Perspectives in Photography and Video in the Arabian Gulf. Review of the exhibition in Qatar.
By Isak Berbic | Nov 2007

On October 24, the gallery of the Virginia Commonwealth University School of Arts in Qatar opened a group exhibition showing some of the most interesting artists currently working in the Gulf. The exhibition, carrying the studious title "Self-Representation in the Arabian Gulf, Perspectives in Photography and Video," was curated by Natalie Bailey and Sally Van Gorder, who are both esteemed academics and artists.
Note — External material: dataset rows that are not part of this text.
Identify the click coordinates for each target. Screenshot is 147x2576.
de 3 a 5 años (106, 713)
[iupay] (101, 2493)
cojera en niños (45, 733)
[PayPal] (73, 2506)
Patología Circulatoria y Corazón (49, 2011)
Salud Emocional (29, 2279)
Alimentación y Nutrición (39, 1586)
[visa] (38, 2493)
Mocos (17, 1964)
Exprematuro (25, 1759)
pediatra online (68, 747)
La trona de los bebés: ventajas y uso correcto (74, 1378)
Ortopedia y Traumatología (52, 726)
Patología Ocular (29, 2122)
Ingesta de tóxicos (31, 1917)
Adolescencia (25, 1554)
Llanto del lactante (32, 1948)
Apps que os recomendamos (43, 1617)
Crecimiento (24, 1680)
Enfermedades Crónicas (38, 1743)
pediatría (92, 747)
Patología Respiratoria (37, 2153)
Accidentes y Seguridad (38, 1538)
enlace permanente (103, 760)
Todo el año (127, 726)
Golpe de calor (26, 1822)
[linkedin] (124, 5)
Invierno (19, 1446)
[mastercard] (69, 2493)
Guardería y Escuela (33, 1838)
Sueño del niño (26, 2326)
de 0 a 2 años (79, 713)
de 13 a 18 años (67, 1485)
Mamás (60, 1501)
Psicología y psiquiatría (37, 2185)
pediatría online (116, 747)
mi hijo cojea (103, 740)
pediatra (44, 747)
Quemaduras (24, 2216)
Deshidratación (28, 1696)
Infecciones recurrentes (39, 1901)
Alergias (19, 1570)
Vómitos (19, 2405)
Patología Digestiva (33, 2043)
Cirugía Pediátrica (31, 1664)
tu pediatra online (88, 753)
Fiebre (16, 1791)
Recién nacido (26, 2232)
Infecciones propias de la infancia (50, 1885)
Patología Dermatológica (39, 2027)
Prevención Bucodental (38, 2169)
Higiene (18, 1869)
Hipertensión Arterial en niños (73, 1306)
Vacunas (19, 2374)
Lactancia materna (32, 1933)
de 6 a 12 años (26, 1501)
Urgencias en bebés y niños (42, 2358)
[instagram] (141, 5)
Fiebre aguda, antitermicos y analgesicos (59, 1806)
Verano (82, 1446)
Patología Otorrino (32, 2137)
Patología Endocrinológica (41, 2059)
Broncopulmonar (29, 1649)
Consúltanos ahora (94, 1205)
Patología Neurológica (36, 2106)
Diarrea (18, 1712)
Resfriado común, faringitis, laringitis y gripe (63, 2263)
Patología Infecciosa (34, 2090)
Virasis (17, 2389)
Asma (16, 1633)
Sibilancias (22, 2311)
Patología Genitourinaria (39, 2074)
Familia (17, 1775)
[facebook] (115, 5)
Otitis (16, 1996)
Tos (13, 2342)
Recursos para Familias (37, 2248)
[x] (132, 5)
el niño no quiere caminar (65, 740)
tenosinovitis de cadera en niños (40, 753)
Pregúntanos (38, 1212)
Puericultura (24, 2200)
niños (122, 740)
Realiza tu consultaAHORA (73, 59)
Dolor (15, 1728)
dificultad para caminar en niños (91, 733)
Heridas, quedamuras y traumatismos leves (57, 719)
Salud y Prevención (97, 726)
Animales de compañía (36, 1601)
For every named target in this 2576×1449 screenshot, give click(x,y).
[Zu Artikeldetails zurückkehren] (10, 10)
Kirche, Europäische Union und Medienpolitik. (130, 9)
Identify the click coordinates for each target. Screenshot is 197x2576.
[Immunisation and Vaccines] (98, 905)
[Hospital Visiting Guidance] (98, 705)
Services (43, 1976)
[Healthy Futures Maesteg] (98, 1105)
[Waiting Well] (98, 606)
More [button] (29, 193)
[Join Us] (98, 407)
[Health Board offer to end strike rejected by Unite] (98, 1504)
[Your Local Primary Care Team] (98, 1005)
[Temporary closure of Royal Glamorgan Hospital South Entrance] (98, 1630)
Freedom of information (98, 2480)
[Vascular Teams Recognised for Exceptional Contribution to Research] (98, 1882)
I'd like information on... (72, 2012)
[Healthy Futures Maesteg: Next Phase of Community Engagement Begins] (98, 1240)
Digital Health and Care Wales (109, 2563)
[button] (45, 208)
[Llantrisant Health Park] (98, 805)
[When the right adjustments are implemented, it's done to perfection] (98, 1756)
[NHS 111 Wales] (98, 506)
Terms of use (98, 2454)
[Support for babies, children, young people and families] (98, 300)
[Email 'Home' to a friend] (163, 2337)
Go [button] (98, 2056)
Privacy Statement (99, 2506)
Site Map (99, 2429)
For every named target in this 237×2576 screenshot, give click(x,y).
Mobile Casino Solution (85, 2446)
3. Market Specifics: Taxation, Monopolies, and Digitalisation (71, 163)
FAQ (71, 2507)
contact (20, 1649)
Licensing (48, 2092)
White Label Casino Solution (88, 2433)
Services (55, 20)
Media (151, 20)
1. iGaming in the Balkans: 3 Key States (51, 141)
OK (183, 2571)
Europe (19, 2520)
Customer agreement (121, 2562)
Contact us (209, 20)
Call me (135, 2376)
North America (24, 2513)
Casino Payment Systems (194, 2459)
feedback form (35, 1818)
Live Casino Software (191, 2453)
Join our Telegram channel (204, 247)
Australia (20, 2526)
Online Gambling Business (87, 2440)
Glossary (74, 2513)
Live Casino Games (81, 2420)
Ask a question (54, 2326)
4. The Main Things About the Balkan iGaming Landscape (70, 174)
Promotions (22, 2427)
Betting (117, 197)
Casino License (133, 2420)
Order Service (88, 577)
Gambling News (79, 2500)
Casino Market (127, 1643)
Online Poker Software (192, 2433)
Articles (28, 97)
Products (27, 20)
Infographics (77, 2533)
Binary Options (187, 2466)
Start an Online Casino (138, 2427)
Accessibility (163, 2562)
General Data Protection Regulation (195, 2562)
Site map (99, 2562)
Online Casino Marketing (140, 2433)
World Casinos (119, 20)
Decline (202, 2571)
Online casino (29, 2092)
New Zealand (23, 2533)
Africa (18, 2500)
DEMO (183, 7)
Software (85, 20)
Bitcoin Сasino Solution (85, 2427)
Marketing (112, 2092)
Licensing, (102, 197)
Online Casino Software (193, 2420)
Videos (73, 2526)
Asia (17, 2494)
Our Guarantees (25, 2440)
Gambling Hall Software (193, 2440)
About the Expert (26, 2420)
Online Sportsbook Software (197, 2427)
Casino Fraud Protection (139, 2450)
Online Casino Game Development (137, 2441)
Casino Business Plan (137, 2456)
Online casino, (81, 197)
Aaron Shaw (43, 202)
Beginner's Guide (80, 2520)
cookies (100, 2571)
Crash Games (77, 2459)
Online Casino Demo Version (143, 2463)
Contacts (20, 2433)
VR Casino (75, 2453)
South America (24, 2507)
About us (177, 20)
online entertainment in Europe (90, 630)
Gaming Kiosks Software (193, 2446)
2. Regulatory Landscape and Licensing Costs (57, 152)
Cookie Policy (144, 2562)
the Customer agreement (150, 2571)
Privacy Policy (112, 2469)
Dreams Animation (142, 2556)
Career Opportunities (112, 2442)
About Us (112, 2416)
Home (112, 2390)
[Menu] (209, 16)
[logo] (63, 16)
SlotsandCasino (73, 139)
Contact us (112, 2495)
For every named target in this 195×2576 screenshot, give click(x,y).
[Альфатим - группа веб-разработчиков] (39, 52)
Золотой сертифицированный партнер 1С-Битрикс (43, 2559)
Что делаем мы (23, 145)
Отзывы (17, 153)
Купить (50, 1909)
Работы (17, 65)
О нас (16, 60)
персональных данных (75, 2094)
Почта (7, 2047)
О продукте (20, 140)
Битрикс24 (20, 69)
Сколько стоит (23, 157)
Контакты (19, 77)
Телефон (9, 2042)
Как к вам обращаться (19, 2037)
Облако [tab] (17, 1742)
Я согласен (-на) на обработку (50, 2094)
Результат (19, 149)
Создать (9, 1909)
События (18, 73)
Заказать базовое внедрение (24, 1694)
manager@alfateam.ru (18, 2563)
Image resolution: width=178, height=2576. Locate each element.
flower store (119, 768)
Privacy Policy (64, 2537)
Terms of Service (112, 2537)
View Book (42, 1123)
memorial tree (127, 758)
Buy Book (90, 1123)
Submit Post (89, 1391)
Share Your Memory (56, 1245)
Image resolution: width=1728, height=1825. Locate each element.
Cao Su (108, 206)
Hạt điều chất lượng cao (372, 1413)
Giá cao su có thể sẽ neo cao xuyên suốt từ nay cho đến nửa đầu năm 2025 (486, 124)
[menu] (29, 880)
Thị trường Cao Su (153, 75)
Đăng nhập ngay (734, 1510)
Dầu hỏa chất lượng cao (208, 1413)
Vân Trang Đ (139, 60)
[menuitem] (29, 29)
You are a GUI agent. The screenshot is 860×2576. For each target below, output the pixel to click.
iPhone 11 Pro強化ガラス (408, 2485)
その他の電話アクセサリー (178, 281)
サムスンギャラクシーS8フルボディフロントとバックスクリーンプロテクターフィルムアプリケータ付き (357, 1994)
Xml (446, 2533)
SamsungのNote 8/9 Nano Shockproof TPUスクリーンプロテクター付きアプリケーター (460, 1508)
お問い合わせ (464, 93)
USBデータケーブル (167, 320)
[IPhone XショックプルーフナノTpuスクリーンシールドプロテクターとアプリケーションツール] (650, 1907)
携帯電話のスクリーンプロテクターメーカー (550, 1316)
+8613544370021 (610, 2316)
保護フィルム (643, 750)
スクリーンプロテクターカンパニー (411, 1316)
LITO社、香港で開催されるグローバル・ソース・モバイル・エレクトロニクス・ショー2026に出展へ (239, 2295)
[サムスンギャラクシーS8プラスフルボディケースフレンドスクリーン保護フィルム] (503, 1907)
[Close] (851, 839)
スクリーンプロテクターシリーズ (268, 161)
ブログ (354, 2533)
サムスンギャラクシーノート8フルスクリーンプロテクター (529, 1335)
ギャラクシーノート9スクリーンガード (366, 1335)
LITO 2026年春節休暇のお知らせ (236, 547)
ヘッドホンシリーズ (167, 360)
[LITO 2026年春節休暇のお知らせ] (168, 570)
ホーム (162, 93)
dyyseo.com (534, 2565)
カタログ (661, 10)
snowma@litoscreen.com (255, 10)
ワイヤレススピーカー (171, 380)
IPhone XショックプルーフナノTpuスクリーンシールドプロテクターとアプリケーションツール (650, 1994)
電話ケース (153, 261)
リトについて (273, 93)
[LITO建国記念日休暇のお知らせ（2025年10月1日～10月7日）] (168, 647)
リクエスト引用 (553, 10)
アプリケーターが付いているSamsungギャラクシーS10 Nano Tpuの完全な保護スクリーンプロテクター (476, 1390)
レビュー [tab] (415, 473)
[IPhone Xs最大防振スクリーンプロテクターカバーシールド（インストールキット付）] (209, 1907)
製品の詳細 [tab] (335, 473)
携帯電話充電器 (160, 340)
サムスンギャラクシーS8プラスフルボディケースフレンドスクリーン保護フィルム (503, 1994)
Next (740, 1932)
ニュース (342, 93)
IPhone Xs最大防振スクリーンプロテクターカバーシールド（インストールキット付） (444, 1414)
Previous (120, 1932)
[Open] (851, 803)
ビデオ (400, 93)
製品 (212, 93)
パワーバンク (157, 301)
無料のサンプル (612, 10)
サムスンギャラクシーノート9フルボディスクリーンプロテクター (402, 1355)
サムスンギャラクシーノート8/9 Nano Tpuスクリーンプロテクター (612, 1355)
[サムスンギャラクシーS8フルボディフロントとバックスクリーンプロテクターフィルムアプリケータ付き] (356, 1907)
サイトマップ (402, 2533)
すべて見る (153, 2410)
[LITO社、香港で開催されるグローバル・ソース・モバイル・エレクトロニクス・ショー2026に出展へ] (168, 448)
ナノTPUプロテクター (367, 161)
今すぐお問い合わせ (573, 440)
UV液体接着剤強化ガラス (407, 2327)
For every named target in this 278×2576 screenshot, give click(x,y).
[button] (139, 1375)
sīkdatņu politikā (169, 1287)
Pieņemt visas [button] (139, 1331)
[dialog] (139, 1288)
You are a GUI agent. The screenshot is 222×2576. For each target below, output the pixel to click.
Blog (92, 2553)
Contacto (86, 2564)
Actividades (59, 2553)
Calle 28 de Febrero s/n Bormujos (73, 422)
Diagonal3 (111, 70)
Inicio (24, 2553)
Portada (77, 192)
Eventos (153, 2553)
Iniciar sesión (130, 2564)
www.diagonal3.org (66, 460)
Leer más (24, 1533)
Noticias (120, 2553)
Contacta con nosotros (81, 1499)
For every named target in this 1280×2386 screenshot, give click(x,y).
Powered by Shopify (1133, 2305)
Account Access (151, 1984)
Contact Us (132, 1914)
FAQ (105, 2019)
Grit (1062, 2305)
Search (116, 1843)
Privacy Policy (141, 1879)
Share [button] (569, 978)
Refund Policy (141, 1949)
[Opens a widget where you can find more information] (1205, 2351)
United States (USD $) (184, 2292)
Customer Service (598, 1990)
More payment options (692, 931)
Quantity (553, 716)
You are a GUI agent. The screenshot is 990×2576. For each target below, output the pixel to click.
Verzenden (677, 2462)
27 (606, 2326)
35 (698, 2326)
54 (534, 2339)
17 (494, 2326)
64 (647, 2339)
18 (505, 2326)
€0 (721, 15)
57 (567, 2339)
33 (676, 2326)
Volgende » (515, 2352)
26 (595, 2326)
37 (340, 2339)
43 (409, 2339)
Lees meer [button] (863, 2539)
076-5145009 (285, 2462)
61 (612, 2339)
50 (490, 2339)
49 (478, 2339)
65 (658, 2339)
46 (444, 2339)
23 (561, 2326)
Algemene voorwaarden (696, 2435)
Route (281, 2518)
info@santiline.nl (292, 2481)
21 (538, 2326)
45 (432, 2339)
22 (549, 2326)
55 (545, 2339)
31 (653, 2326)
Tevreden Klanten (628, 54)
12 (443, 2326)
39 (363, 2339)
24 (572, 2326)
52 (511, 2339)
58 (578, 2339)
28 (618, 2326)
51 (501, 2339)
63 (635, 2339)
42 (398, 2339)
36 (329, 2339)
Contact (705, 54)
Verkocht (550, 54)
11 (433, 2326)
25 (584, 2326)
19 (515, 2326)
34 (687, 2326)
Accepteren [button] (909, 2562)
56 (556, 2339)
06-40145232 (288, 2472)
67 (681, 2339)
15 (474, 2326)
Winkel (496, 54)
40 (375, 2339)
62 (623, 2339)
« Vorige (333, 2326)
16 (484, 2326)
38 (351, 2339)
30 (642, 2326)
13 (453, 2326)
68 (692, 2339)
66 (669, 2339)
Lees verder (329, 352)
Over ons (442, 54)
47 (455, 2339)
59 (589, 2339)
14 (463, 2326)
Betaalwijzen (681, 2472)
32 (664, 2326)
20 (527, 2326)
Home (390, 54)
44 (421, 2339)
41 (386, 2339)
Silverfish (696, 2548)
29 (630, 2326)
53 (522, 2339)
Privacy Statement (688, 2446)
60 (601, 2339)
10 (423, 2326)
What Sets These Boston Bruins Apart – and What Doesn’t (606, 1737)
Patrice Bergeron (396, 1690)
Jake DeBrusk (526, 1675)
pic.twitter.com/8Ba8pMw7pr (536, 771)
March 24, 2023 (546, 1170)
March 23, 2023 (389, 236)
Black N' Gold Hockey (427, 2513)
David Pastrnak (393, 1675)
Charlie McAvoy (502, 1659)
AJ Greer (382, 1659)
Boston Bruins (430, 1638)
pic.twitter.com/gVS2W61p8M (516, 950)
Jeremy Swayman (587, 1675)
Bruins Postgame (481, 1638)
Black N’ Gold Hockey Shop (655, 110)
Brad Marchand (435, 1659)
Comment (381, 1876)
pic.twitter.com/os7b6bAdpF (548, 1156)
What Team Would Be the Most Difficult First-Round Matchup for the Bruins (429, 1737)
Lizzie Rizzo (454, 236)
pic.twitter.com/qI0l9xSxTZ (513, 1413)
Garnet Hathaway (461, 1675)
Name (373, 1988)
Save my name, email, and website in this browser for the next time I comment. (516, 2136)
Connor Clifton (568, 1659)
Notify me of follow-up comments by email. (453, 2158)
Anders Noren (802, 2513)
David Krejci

Given the serious tendencies that usually accompany art production concerned with self-representation and identity, this exhibition surprisingly carried a lighthearted tone of cool humor, tough attitude, and love for the Arabian Gulf landscape and its iconic cultural artifacts. As conflicting as it is, in an effort to analyze the artifice and construction of representation, role-play is a common strategy in representing the self. Often one needs the gaze of the other to perceive the self. The exhibition included self-portraits and depictions of the desert and the city, utilizing strategies of narrative sequencing as well as iconic singular photographs.

Strategies of representation involved the use of cultural artifacts such as the Hijab, national dress, the "local" cityscape, and the desert. They appear as symbolic props suggesting a sense of local character, whether artifice or reality.

Hassan Meer sits opposite himself at a garden table on the beach, one time dressed in suit and pants, one time in Omani dishdasha. The doubled figure is simultaneously from the past and the present, but only if we choose to see it this way. Hassan examines memory and tradition, which is a state of the present, and positions it in terms of coexistence rather than conflict.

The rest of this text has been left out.